Britain may be in a pickle, but loyalty is at the heart of our shared history. To descend into superficia­l and binary arguments against immigratio­n when a shaken world demands hearts and smarts is to undermine the boldness, unity and clarity we most need.

The fact is Britain, like many countries — France and America among them — is striving for a new kind of democracy because the old one doesn’t fit.

There is poverty and therefore the potential for a Grenfell tragedy in every developed city of the world, including Sydney and Melbourne.

Further, Brexit provoked a conversati­on that had to happen, with a string of nations — even New Zealand with its liberal policies — rethinking immigratio­n. To live in the world is to accept the agitation at that tricky axis of people and ideas; without it we stagnate or, heaven forbid, become North Korea.

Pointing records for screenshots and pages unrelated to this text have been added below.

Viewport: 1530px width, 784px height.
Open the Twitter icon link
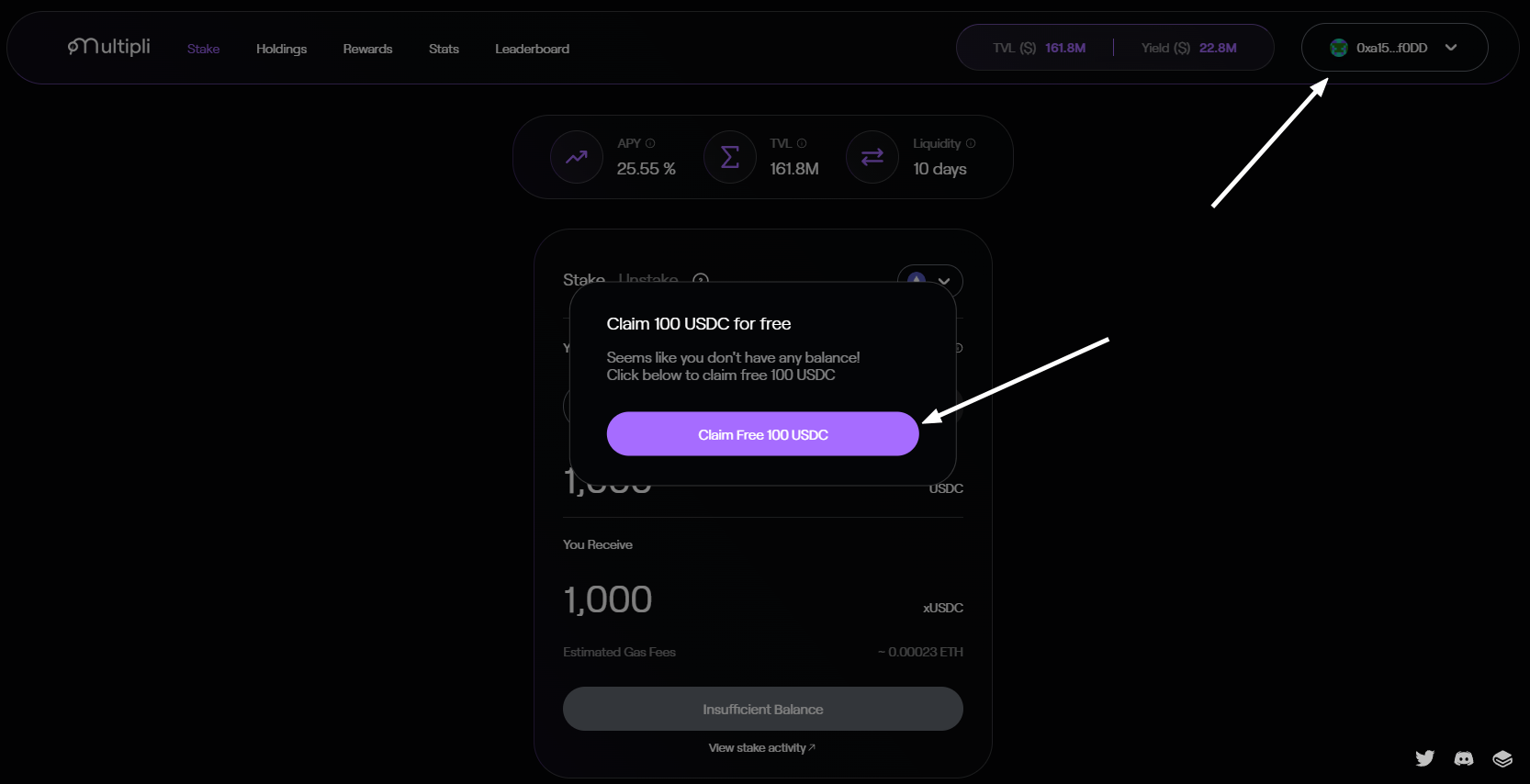point(1424,757)
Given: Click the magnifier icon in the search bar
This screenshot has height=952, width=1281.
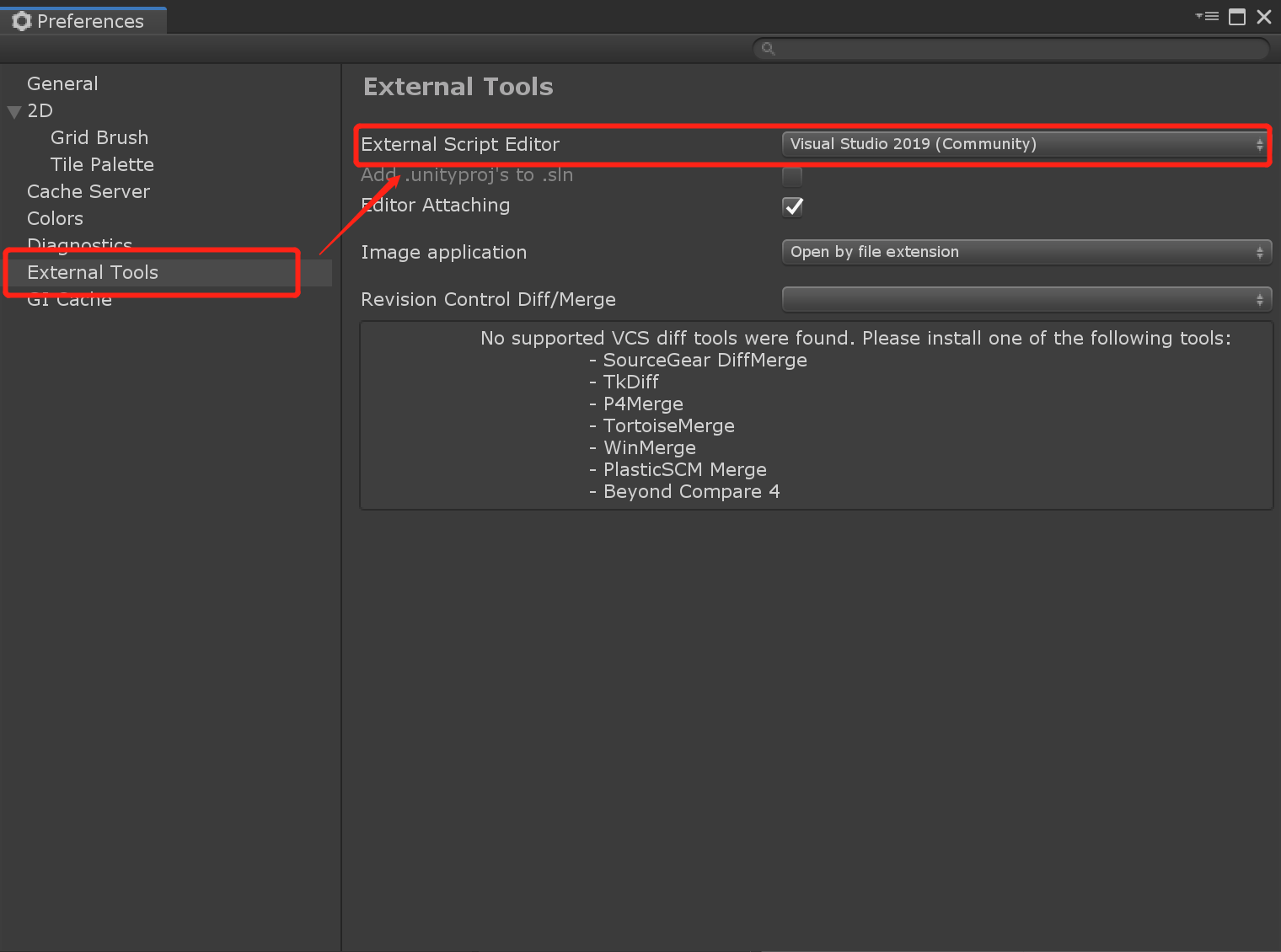Looking at the screenshot, I should 768,49.
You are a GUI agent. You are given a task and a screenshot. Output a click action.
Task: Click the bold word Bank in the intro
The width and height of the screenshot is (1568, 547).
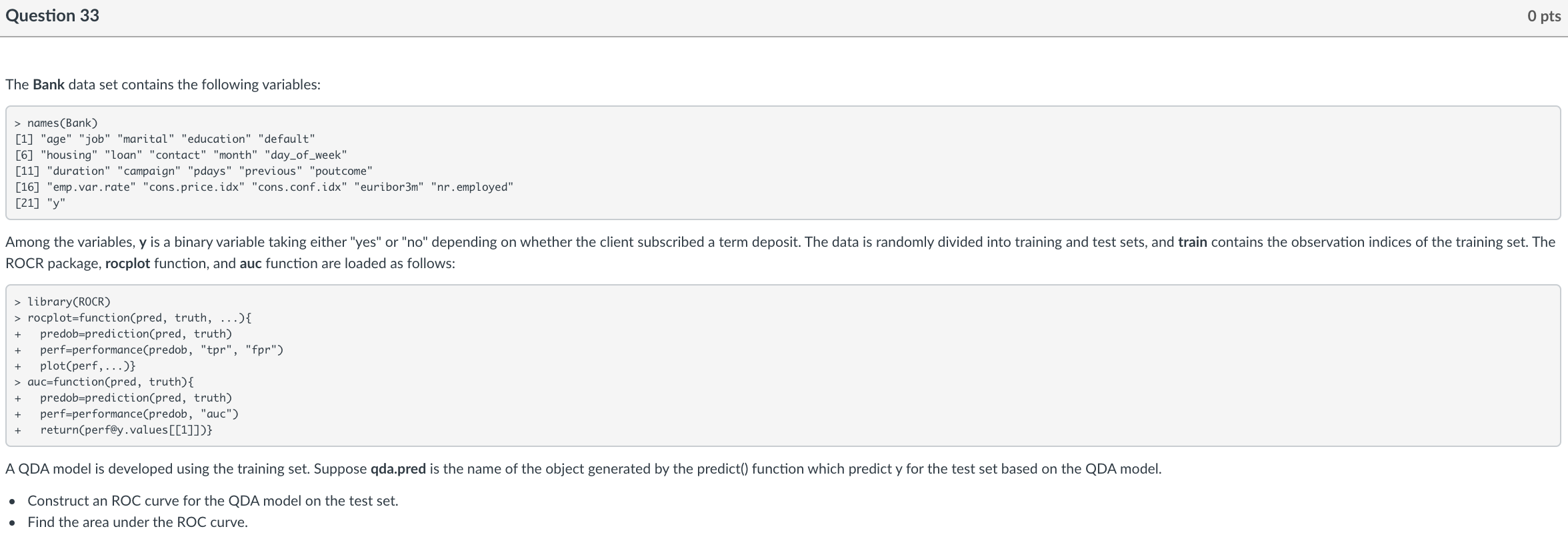[x=49, y=85]
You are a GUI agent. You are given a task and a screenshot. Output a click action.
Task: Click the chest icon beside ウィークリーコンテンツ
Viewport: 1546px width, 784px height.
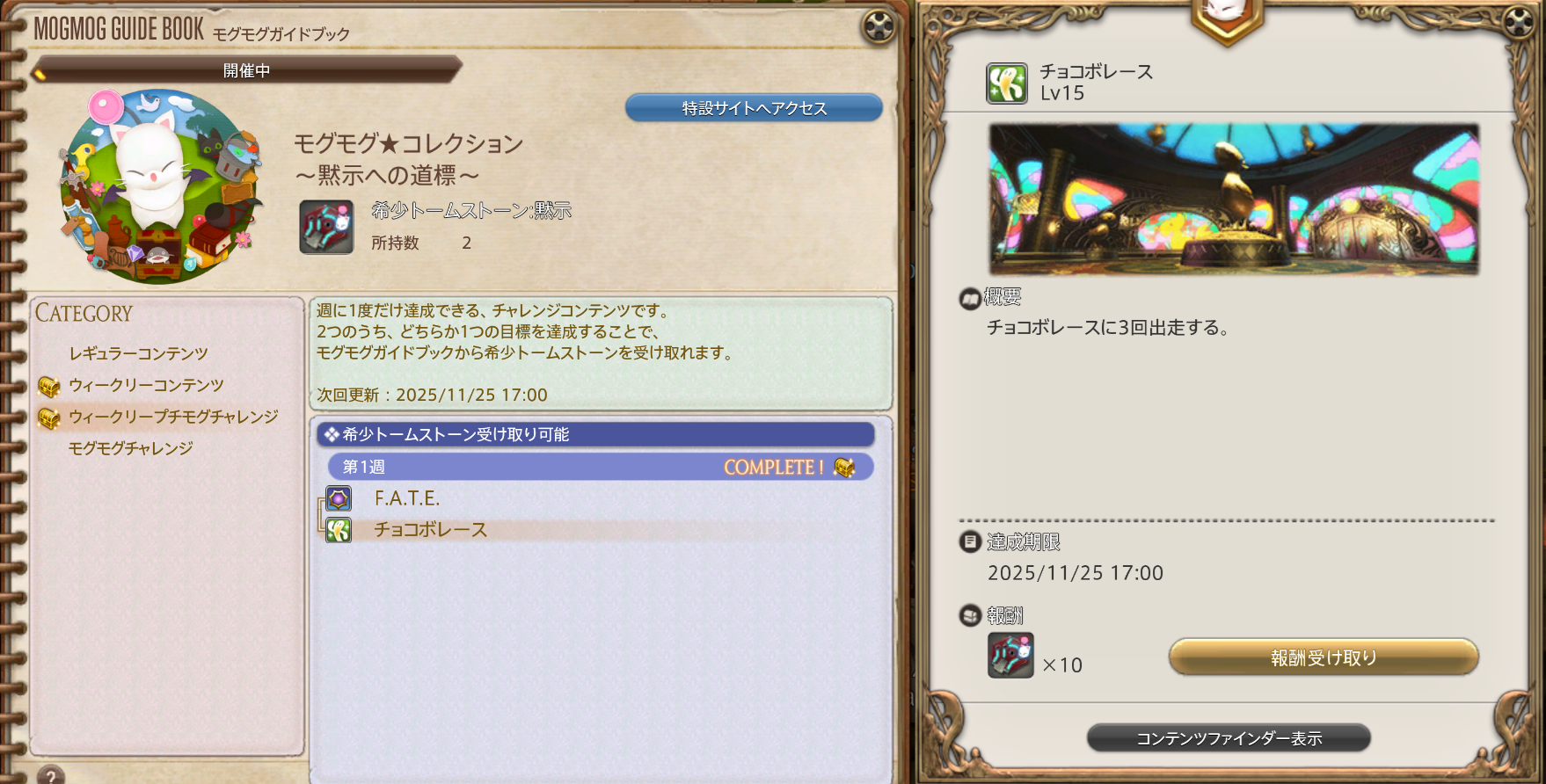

We must visit London just as we continued to go to Bali after the 2003 bombings. To shy away from any targeted city is a betrayal of those living through it. Allegiance, optimism, courage, grit and a sense of humour — for which the Brits are best in class — are our weapons against terrorism.

Besides, London will wake up each morning just as it always has, through wars and inclement weather and kings choosing to jack in the throne in favour of a mistress.

Even this week Prince Harry admitted no one in the royal family actually wants to be king or queen. But someone will do it. As Vera Lynn sang, there will always be an England. But just to be sure, I emailed my godson’s mum to check.

“Oh, gosh,” she said. “Of course you must come. We have the Countess of Wessex tumbling out of a carriage at Ascot and landing on the Duchess of Cambridge, we have the shipping forecast and Jersey Royals. We’ve just enjoyed a heatwave and everyone is secretly dying for it to be cloudy again so we can all go about our business and not worry about a hosepipe ban and our dahlias.”

Then she attached a clip of my godson singing at his last school assembly. It was adorable — the whole of Year 6 with their sweet British accents singing Green Day’s ‘Time Of Your Life’: “It’s something unpredicta­ble, but in the end it’s right, I hope you had the time of your life.”

London will carry on. And so will we.